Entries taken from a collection
BEGIN
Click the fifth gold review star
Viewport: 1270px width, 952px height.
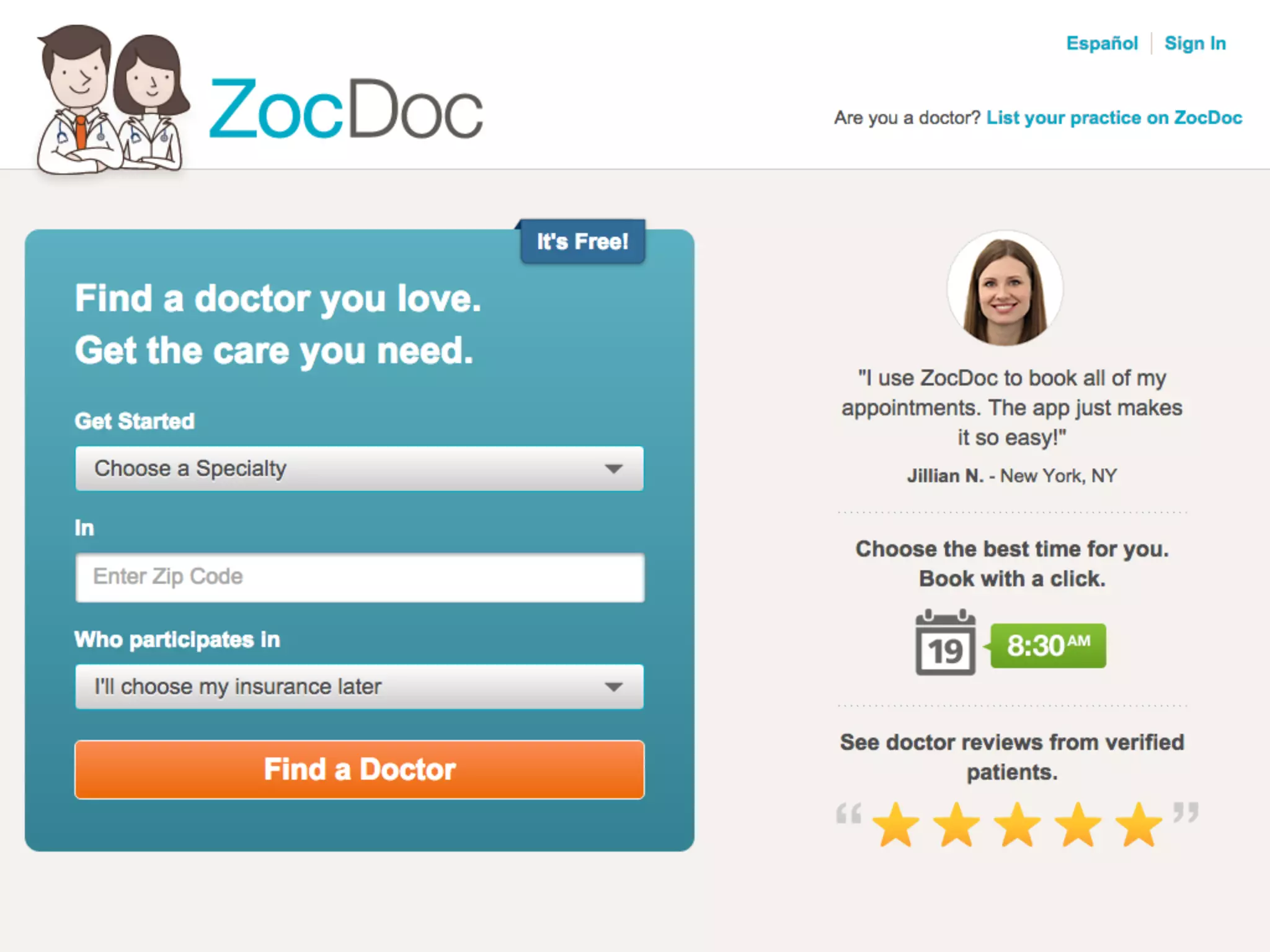[1139, 824]
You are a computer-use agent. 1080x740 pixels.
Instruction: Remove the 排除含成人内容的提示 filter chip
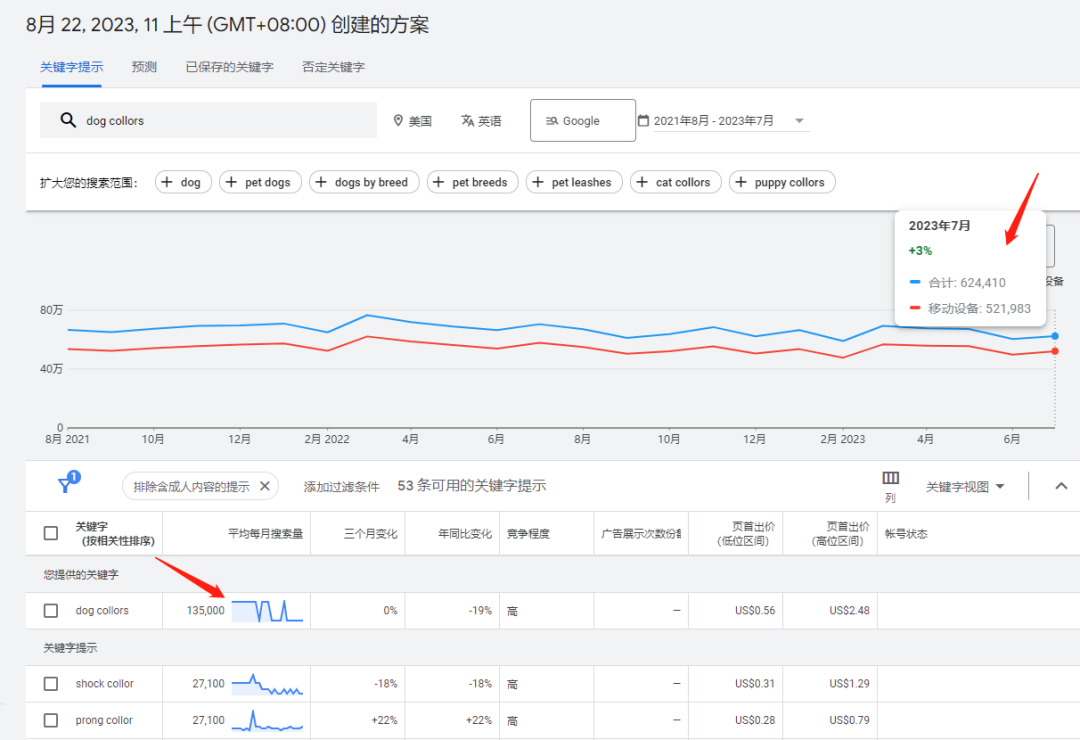point(264,485)

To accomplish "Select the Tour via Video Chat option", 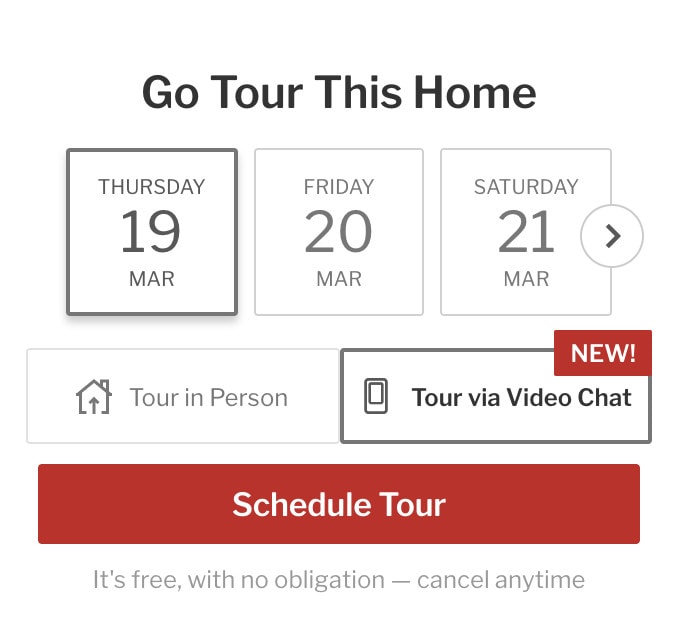I will coord(496,397).
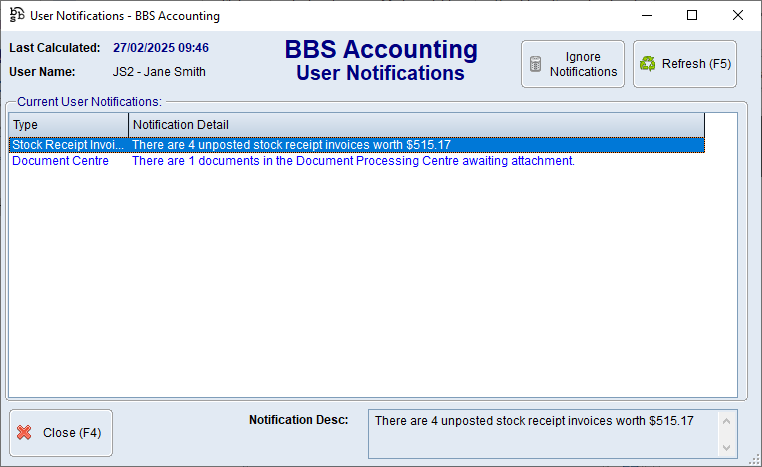762x467 pixels.
Task: Maximize the User Notifications window
Action: coord(692,16)
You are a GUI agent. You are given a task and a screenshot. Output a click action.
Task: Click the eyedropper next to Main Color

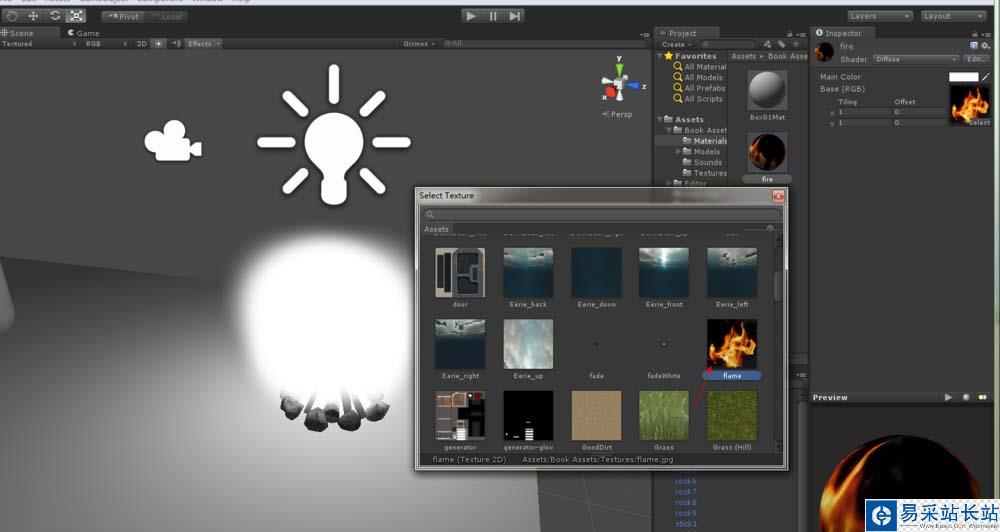click(987, 77)
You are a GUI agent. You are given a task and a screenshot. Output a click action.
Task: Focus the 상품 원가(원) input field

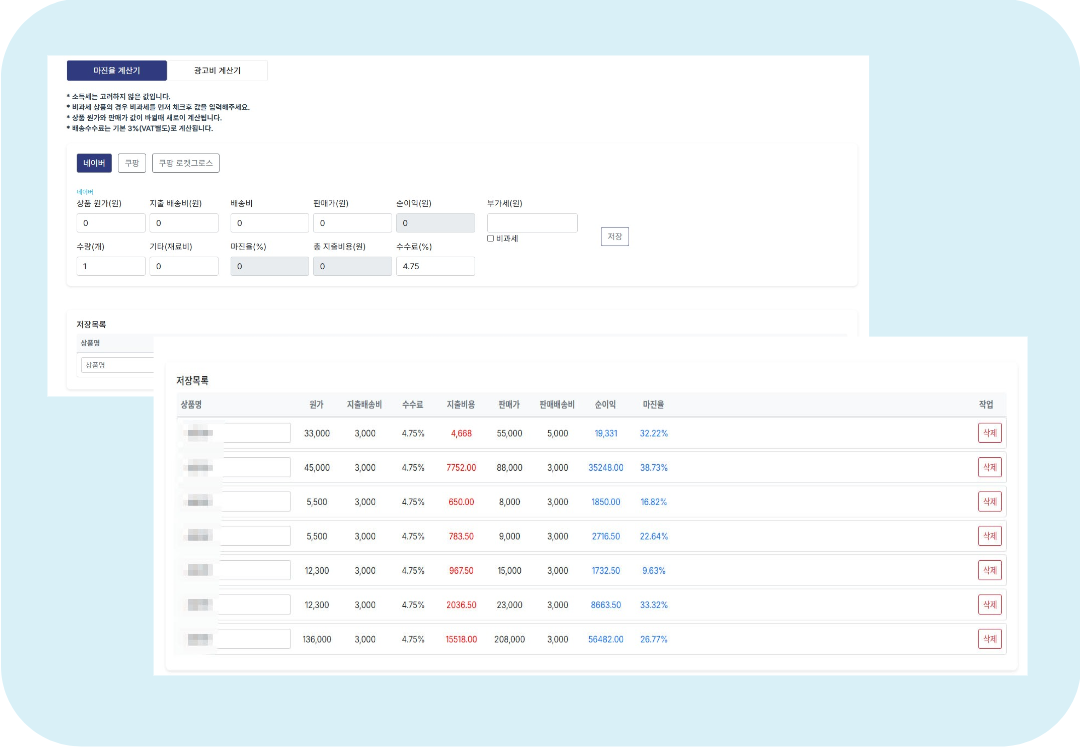pyautogui.click(x=111, y=223)
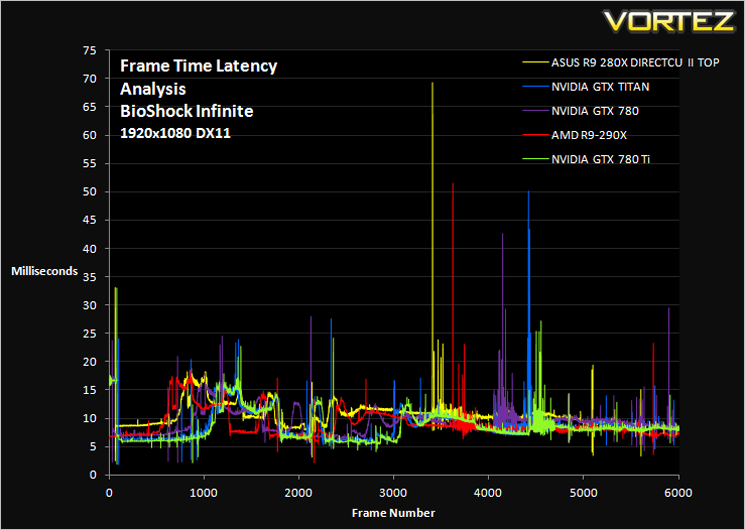Click the 3000 tick label on the x-axis
Screen dimensions: 745x530
pos(393,492)
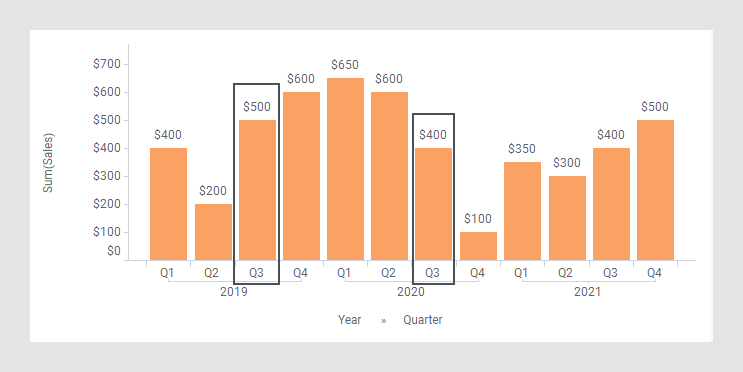Click the $700 value on the Y-axis scale
This screenshot has height=372, width=743.
107,64
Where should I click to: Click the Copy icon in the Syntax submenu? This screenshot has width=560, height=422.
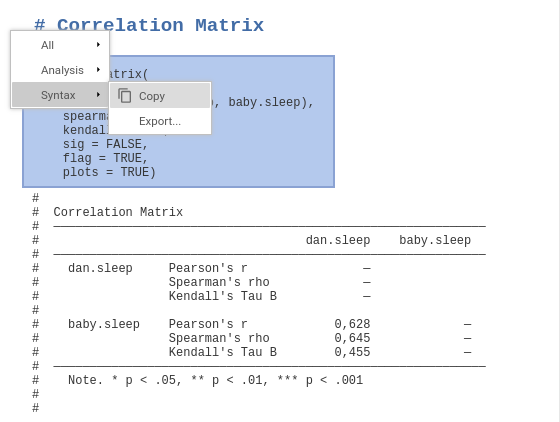[125, 96]
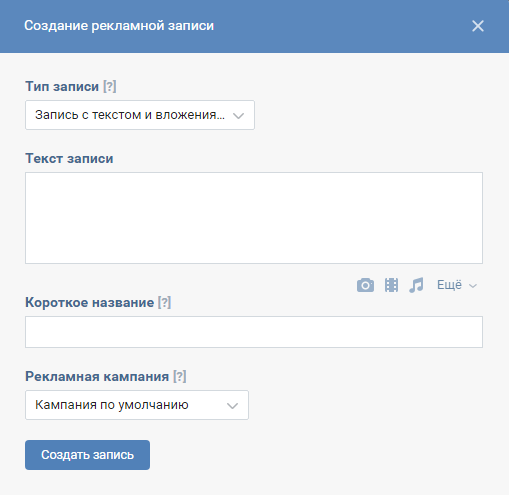509x495 pixels.
Task: Attach a video using the film icon
Action: coord(391,285)
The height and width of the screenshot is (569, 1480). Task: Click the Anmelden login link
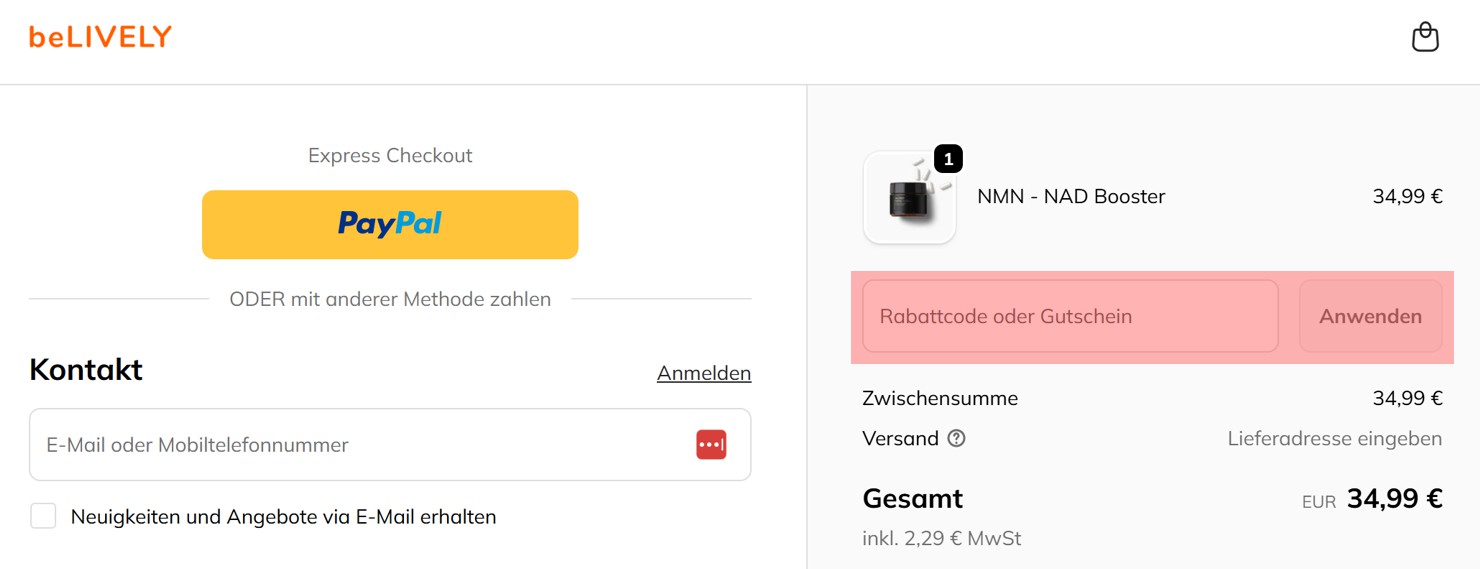pos(703,373)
END
▶ _The task_: Output only the lines from the one that contains "Task: Focus the 상품 원가(원) input field" to the end of the entries above, both end lines included, and drop the pictures.

▶ _Response below_:
Task: Focus the 상품 원가(원) input field

pyautogui.click(x=111, y=223)
Click the 3000 tick label on the x-axis
Screen dimensions: 745x530
pos(393,492)
Click the $700 value on the Y-axis scale
This screenshot has height=372, width=743.
107,64
Where should I click to: Click the Copy icon in the Syntax submenu? This screenshot has width=560, height=422.
[125, 96]
509x495 pixels.
Task: Attach a video using the film icon
Action: coord(391,285)
The height and width of the screenshot is (569, 1480). Task: Click the Anmelden login link
pos(703,373)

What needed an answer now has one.